WORK REQUIRED:
In the rows below, swap "dropdown" for "menu" wherever it occurs and write out all the rows again, leaving everything else unchanged.

┌────────

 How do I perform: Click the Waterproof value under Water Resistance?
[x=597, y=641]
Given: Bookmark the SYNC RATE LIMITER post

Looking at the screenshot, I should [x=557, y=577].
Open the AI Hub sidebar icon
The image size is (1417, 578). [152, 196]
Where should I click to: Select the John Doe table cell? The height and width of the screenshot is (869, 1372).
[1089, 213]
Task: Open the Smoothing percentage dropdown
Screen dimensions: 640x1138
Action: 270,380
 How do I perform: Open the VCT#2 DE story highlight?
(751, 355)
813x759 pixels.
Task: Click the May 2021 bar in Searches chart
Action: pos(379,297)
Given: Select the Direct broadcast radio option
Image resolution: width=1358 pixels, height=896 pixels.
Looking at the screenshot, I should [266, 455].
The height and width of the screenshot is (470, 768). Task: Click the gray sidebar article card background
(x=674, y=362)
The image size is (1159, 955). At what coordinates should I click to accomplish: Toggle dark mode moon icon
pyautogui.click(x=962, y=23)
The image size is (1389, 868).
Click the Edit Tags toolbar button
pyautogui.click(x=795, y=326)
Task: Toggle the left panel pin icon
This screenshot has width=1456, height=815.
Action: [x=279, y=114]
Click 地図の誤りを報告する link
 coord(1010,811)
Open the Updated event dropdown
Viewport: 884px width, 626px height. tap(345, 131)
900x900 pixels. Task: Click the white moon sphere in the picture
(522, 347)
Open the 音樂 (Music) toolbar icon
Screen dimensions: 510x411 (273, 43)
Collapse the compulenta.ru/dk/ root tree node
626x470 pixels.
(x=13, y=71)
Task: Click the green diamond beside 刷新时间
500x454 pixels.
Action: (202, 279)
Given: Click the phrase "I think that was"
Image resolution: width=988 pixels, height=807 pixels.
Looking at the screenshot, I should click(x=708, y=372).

└────────

ANSWER TO THIS EXERCISE:
 How do I perform: Click the Waterproof value under Water Resistance?
[x=597, y=641]
Given: Bookmark the SYNC RATE LIMITER post

Looking at the screenshot, I should [x=557, y=577].
Open the AI Hub sidebar icon
The image size is (1417, 578). [152, 196]
Where should I click to: Select the John Doe table cell? The height and width of the screenshot is (869, 1372).
[1089, 213]
Task: Open the Smoothing percentage menu
Screen dimensions: 640x1138
Action: 270,380
 How do I perform: Open the VCT#2 DE story highlight?
(751, 355)
813x759 pixels.
Task: Click the May 2021 bar in Searches chart
Action: pos(379,297)
Given: Select the Direct broadcast radio option
Image resolution: width=1358 pixels, height=896 pixels.
Looking at the screenshot, I should [266, 455].
The height and width of the screenshot is (470, 768). Task: Click the gray sidebar article card background
(x=674, y=362)
The image size is (1159, 955). At what coordinates should I click to accomplish: Toggle dark mode moon icon
pyautogui.click(x=962, y=23)
The image size is (1389, 868).
Click the Edit Tags toolbar button
pyautogui.click(x=795, y=326)
Task: Toggle the left panel pin icon
This screenshot has width=1456, height=815.
Action: [x=279, y=114]
Click 地図の誤りを報告する link
 coord(1010,811)
Open the Updated event menu
Viewport: 884px width, 626px height. tap(345, 131)
900x900 pixels. Task: Click the white moon sphere in the picture
(522, 347)
Open the 音樂 (Music) toolbar icon
Screen dimensions: 510x411 (273, 43)
Collapse the compulenta.ru/dk/ root tree node
626x470 pixels.
(x=13, y=71)
Task: Click the green diamond beside 刷新时间
500x454 pixels.
Action: (202, 279)
Given: Click the phrase "I think that was"
Image resolution: width=988 pixels, height=807 pixels.
Looking at the screenshot, I should click(x=708, y=372).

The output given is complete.